Les textes de loi portant « nouvelle organisation territoriale de la République » prévoient de nombreux transferts entre les différentes collectivités (régions, départements, EPCI [3], communes et métropoles) et l’État. Mais il s’agit plus de la concentration du pouvoir dans les grandes villes.

Les supporters des lois sur l’organisation territoriale les présentent comme un nouvel acte de décentralisation de l’organisation territoriale, administrative et économique. C’est un mensonge. Nous reprenons ici les termes utilisés par l’Union syndicale Solidaires : il s’agit d’une délocalisation de la centralisation. La métropolisation, notamment, illustre cela.
Renforcer les pouvoirs de l’État n’a jamais été une garantie pour défendre les services publics. Sans même entrer dans le débat sur la définition de ces services publics, qu’on pourrait renommer « les productions et services socialement utiles », il faut rappeler que c’est bien l’État qui prive les services publics des moyens nécessaires à leur fonctionnement, qui les détruit, qui les privatise lorsque la classe dominante le juge utile. Ajoutons que la démocratie sociale n’a jamais été une caractéristique des services de l’État, tant en interne que vis-à-vis des usagers.

Délocalisation
de la centralisation

Parce que nous partageons ­l’analyse concluant sur une délocalisation de la centralisation, l’angle d’attaque adopté par certaines organisations syndicales et politiques sur « l’affaiblissement des pouvoirs de l’État » nous paraît erroné. Historiquement, l’État a connu plusieurs adaptions de son organisation, conséquences du rapport de forces entre les classes sociales aux intérêts différents. En l’occurrence, il n’y a pas d’affaiblissement de l’État ; celui-ci s’organise autrement, à partir d’un nombre de régions plus réduit et aux compétences renforcées [1]. Pour nous il ne s’agit pas de combattre un hypothétique « désengagement de l’État », mais l’adaptation de ses structures et de son fonctionnement aux actuels besoins du capitalisme.

Le nombre et le découpage des régions, les conseils généraux, transformés en conseils départementaux, sont des sujets sur lesquels nombre de politiciens ont des avis, même s’il est souvent limité à la défense de leur pré carré. Un sujet essentiel est peu évoqué : celui de la métropolisation, qui est un des axes essentiels de cette réorganisation étatique.

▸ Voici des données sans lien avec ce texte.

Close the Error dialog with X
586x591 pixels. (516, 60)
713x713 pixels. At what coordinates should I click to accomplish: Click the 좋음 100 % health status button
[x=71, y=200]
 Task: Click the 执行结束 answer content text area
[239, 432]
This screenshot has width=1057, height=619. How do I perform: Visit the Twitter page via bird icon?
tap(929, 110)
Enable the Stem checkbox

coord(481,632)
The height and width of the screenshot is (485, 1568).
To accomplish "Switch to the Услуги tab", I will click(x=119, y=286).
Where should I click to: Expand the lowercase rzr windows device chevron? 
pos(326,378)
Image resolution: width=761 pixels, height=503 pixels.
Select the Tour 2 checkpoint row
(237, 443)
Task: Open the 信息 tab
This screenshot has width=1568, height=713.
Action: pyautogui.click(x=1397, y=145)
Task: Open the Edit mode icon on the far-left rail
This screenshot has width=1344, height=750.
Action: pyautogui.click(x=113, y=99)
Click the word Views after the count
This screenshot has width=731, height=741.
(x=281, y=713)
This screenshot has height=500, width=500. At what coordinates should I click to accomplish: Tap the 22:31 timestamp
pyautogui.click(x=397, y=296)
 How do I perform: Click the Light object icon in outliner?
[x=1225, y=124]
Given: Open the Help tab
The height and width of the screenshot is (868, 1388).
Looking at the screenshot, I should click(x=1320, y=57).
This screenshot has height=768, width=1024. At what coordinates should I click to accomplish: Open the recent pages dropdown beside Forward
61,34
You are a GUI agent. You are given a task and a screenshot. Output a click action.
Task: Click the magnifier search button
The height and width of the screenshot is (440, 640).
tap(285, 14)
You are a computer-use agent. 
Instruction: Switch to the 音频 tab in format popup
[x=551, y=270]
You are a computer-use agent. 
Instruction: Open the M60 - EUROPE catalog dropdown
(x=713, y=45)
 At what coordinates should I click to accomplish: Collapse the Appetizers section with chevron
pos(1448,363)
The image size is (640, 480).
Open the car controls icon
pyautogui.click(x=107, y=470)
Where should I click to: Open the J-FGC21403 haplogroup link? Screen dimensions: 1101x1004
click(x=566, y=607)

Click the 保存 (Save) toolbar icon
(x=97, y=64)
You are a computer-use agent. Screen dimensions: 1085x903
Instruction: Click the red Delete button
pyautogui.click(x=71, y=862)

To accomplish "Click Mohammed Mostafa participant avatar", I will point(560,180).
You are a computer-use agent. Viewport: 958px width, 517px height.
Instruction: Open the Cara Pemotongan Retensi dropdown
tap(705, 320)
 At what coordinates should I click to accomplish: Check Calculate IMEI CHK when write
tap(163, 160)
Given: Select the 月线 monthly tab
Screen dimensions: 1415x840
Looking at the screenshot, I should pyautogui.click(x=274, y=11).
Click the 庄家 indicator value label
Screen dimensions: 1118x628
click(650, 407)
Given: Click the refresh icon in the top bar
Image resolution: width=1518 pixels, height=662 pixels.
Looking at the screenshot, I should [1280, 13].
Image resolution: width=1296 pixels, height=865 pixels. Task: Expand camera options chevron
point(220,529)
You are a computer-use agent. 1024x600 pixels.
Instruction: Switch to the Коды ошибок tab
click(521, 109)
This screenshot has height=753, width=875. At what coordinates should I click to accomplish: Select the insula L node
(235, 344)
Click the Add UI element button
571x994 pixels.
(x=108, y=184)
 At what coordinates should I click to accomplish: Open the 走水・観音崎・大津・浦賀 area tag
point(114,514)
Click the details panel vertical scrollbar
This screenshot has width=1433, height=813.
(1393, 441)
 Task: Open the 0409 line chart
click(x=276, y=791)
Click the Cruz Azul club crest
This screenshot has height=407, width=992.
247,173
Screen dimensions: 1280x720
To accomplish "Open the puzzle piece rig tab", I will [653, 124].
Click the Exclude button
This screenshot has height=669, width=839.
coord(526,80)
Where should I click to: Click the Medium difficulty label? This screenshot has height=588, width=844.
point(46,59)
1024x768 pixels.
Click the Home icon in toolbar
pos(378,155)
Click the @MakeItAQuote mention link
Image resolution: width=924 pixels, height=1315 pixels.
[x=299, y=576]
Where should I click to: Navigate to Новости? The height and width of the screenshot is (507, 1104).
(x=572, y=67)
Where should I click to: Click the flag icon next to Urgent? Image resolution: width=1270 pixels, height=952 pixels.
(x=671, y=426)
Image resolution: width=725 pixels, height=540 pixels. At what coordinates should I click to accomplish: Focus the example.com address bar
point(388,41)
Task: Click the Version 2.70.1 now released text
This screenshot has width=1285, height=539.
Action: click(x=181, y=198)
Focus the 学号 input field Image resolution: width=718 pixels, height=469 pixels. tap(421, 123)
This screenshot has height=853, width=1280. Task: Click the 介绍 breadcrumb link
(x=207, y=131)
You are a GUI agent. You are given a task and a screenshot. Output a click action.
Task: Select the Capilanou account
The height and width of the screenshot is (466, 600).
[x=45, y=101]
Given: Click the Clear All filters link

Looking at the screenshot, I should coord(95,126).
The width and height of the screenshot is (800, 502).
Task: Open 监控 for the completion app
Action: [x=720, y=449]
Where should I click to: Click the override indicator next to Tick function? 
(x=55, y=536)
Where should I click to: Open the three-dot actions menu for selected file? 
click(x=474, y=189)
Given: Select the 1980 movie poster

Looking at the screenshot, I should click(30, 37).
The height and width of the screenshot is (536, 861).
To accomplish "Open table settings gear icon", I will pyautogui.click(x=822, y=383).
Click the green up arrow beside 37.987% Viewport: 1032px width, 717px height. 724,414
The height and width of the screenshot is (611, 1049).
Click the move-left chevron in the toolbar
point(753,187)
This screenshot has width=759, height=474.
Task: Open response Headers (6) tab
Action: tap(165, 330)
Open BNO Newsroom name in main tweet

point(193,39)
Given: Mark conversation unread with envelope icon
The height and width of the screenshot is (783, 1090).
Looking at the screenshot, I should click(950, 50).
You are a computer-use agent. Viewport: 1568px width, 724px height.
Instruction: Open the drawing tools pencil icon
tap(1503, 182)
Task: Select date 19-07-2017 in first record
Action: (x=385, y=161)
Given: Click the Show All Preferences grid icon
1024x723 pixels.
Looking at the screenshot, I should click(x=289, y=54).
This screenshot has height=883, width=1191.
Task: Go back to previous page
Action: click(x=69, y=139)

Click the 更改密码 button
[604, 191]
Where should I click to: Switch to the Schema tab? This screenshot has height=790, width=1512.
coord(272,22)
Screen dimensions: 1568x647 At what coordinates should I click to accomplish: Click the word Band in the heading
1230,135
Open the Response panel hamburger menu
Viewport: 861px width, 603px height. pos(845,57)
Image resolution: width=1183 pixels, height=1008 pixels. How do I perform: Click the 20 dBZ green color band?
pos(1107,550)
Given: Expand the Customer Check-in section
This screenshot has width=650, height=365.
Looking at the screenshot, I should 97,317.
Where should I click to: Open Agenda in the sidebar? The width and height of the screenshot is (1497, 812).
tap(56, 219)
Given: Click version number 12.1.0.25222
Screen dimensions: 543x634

Les lieux de décision seront encore plus éloignés de la population. Des collectifs alertent ­d’ores et déjà que les intercommunalités, dont les pouvoirs sont renforcés et qui ne sont pas élues au suffrage universel, seront aux mains de l’exécutif de la ville la plus importante. De quoi renforcer le désintérêt pour les élections, y compris chez les personnes non motivées par une éventuelle abstention révolutionnaire ! Le transfert des compétences des conseil généraux accentue le pouvoir des maires des métropoles, affaiblit celui de la majorité d’entre eux. D’ailleurs, les collectivités qui n’appliqueraient pas avec zèle les directives concernant les regroupements et les suppressions d’emplois publics seront pénalisées financièrement. C’est bien « la loi républicaine » qui prévoit ces sanctions envers des « élus du peuple » !

Exigences patronales

La métropolisation était une revendication du Medef [2]. Comme bien d’autres exigences patronales, le gouvernement s’empresse de la satisfaire. Le patronat et les institutions capitalistes ont besoin de la métropolisation et de régions plus étendues ; que cela affaiblisse encore le peu d’espaces démocratiques dans la société, accentue les inégalités et condamne ­l’avenir de zones entières du territoire et de leurs populations ne compte pas pour les serviteurs du capitalisme.

Christian (AL Transcom)

[12. Il faut toutefois noter que l’appareil répressif (armée, police, justice…)
n’est pas touché par les transferts
de compétences entre entités administratives ; il demeure aux mains
de la structure centrale de l’État.

[2Voir par exemple la synthèse
« Ancrer l’entreprise dans les territoires » sur le site : france2020medef.files.wordpress.com

[3Communautés de communes, communautés d’agglomération.